My family knows a great deal about aging parents and events that change everything. Most recently, the storm uprooted my uncle and aunt and their Baby Boomer children suddenly had to help.
In Babylon, my Uncle Murray and Aunt Phyllis’s home of more than fifty years was flooded.
The pond in their backyard,that gave them so much pleasure, flowed over the lawn into the house and ruined the electrical system and the flooring.
Sure, others had it much worse. Uncle Murray and Aunt Phyllis could repair their beautiful home. But he’s 91-years-old and she’s 87. The challenge was huge. They had no heat and couldn’t live in the house. Thankfully, a long-time friend invited them to stay for awhile. Their daughters, Jeanne and Laura, had been visiting from Oregon when Sandy shook their world. They helped with the cleanup right after, went home and then came back again. They encouraged their parents to sell the house. You can imagine Phyllis and Murray’s despair at the idea of a natural disaster forcing a decision upon them.
Maybe they were thinking about selling their home some time in the future. But they didn’t have a firm plan about when and where to go. They had deep roots in the community. Uncle Murray is a doctor and until recently he volunteered at the hospital. They have friends, a Temple nearby, things to do. Aunt Phyllis enjoyed her book club. Murray loved his garden. They weren’t quite ready to give up their home and inevitably some of their cherished possessions. But the storm left them adrift. Neighbors suggested they sell the house. The children asked them to move to Oregon. They resisted. Yet as they went over and over the options, the negatives stacked up against them.
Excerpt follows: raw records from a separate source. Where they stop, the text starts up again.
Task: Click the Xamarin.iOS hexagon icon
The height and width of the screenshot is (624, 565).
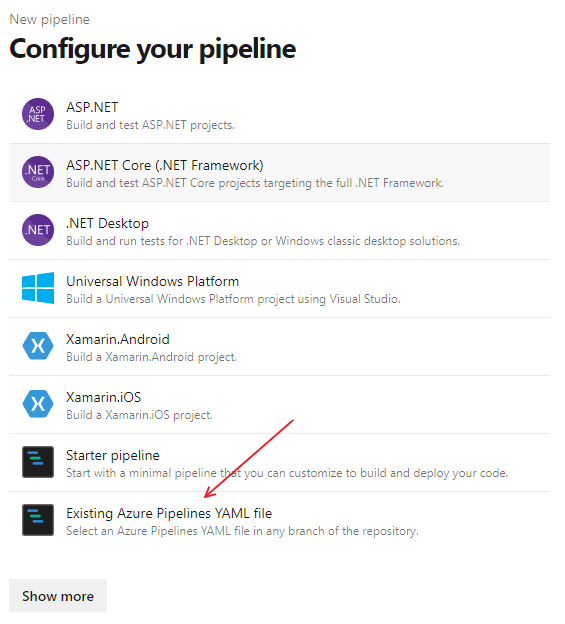Action: pyautogui.click(x=38, y=404)
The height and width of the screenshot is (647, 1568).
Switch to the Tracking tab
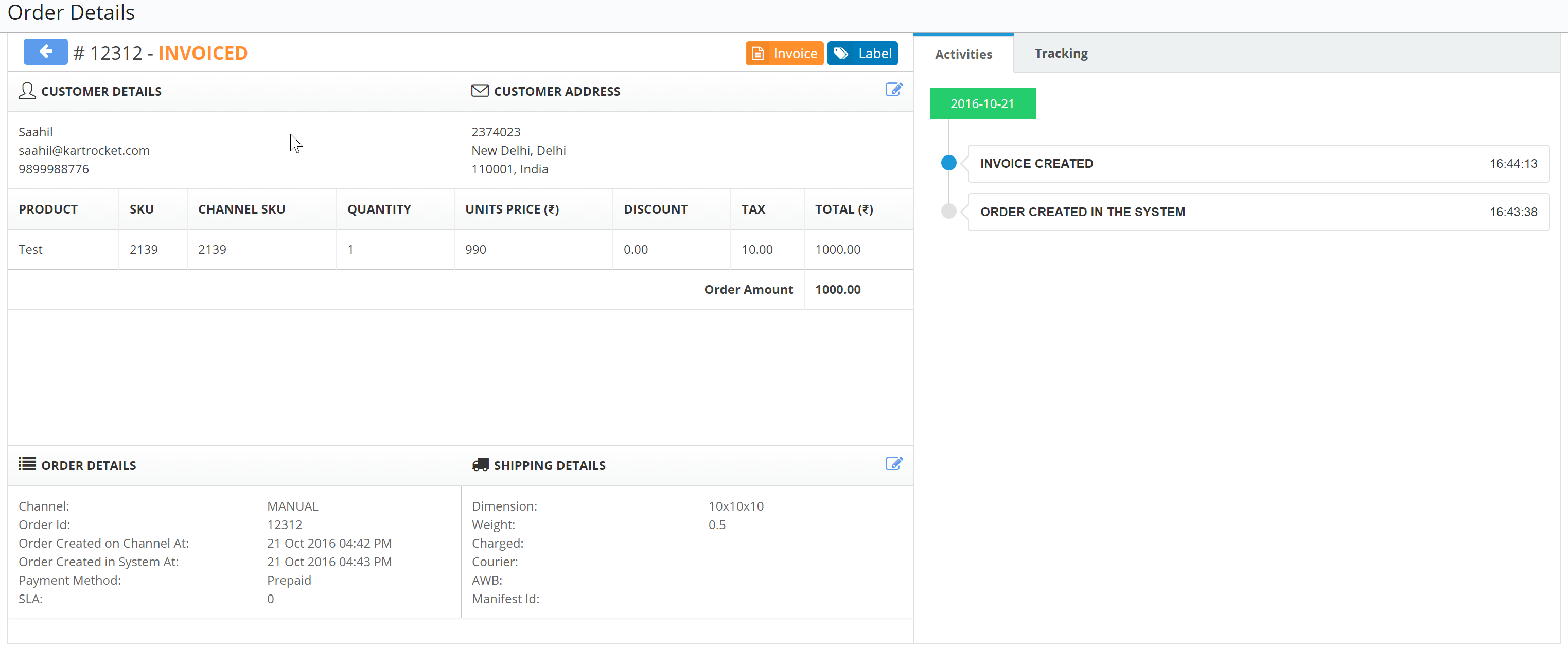point(1061,54)

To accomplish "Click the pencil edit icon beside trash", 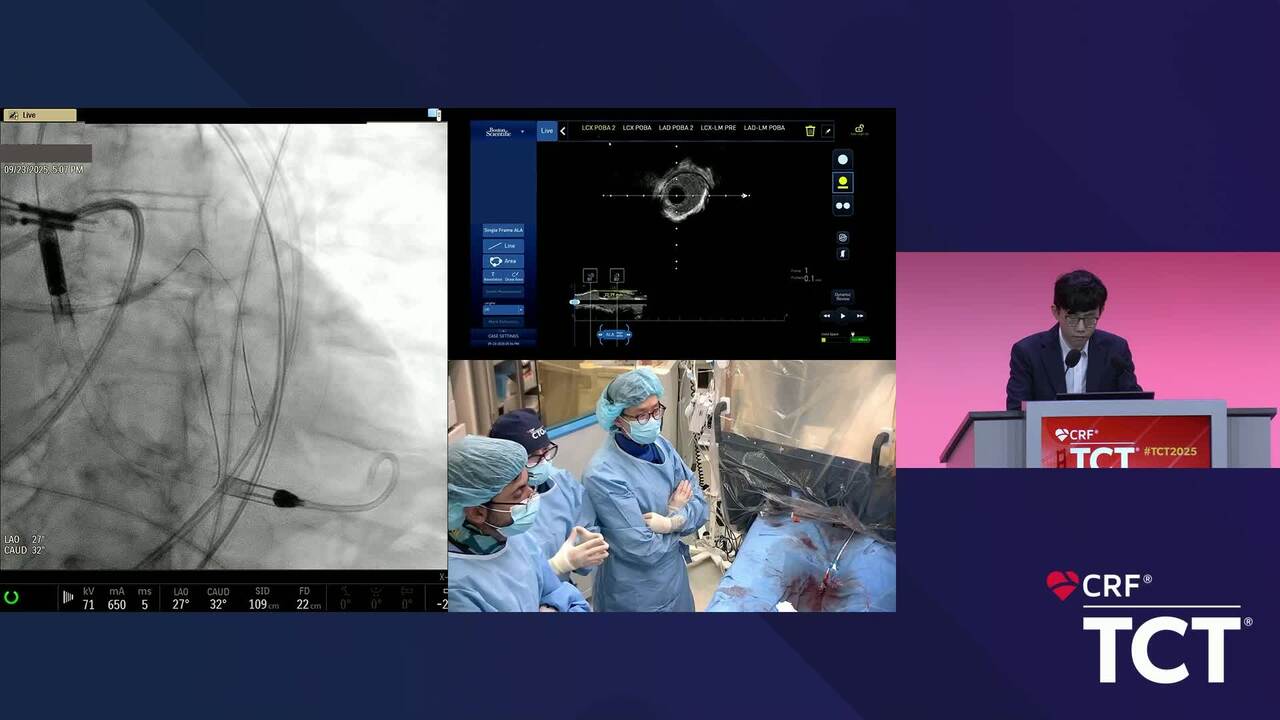I will [x=827, y=131].
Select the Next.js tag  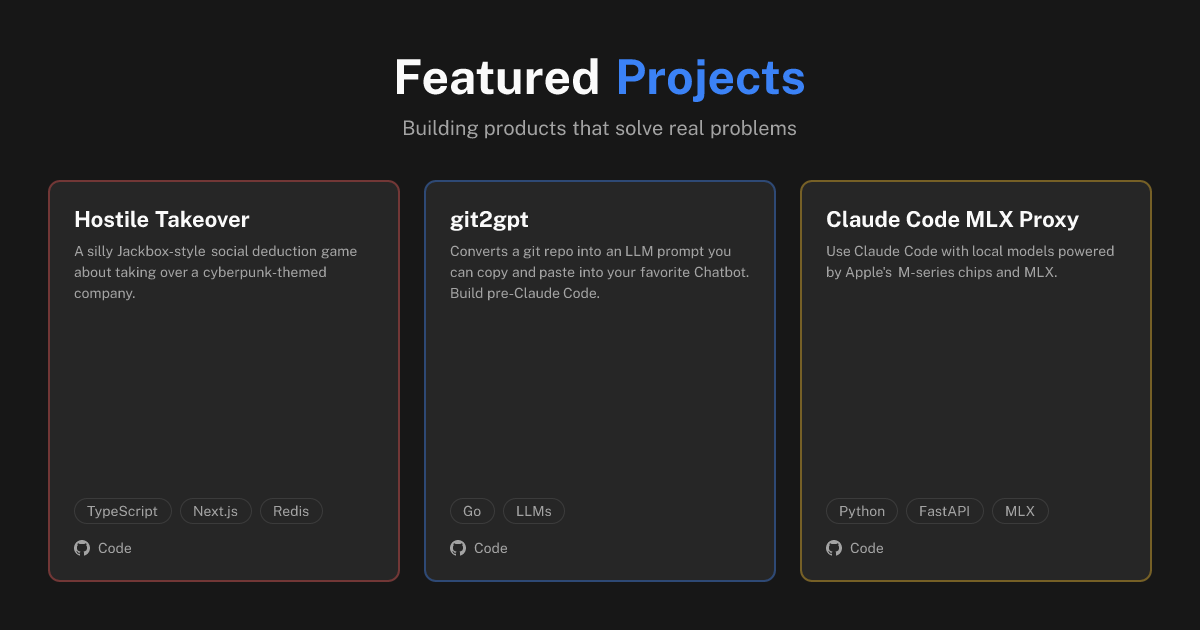pos(216,511)
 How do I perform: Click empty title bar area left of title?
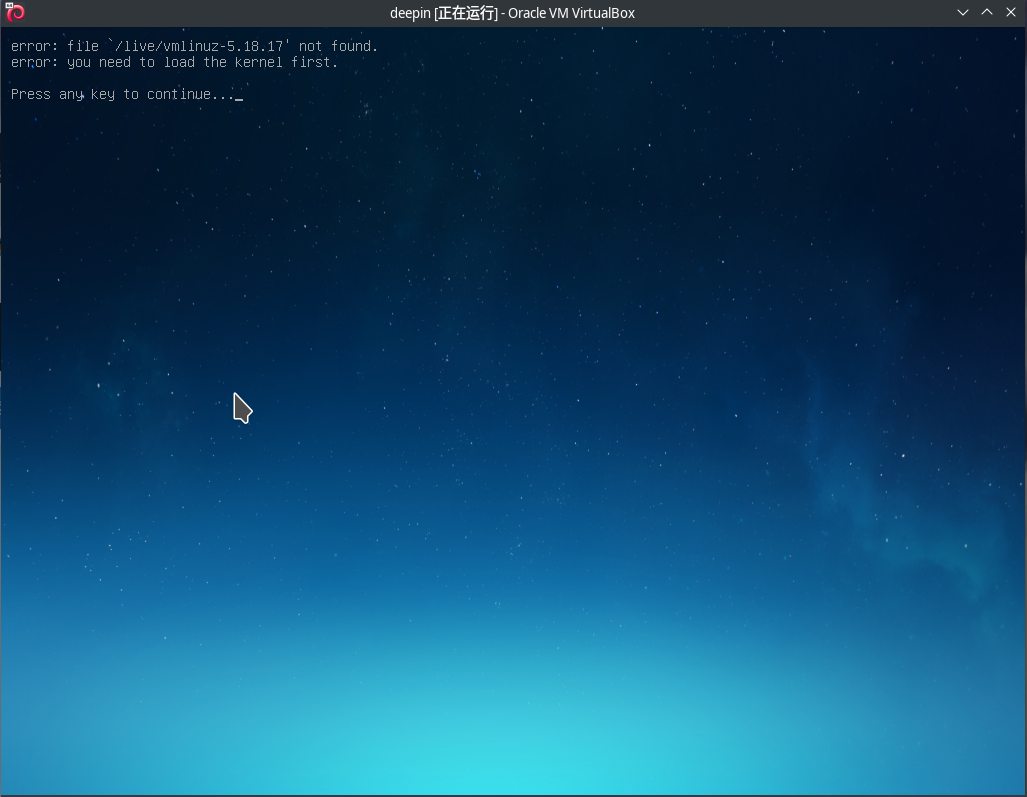point(200,13)
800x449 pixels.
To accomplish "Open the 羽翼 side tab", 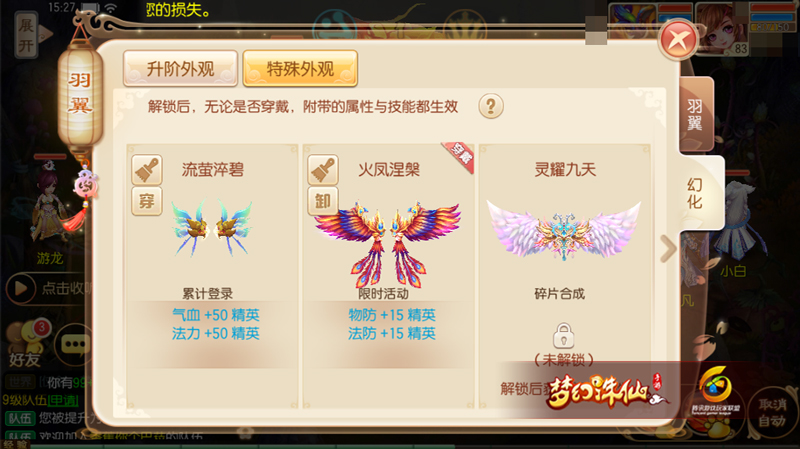I will coord(695,114).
In a place where you need to drive, suddenly they couldn’t. Their two cars were flooded. One was totaled. They are smart and sensible people and after a couple of weeks of visiting their unheated, cold, dark house daily to sort and protect their possessions, they reached a decision. They would fix the house and put it on the market for sale. They decided to move to Ashland, Oregon where their daughter Laura and her family live. It is not a plan they like or really want to follow. Their daughter Jeanne returned to help them to pack up and select what they want to keep, give away and sell, and Laura returned to finish it all up. It isn’t easy for any of them. Sitting in a diner over a cup of coffee Aunt Phyllis said, “Everything changed so quickly. We never imagined. I never thought we’d lose our home.”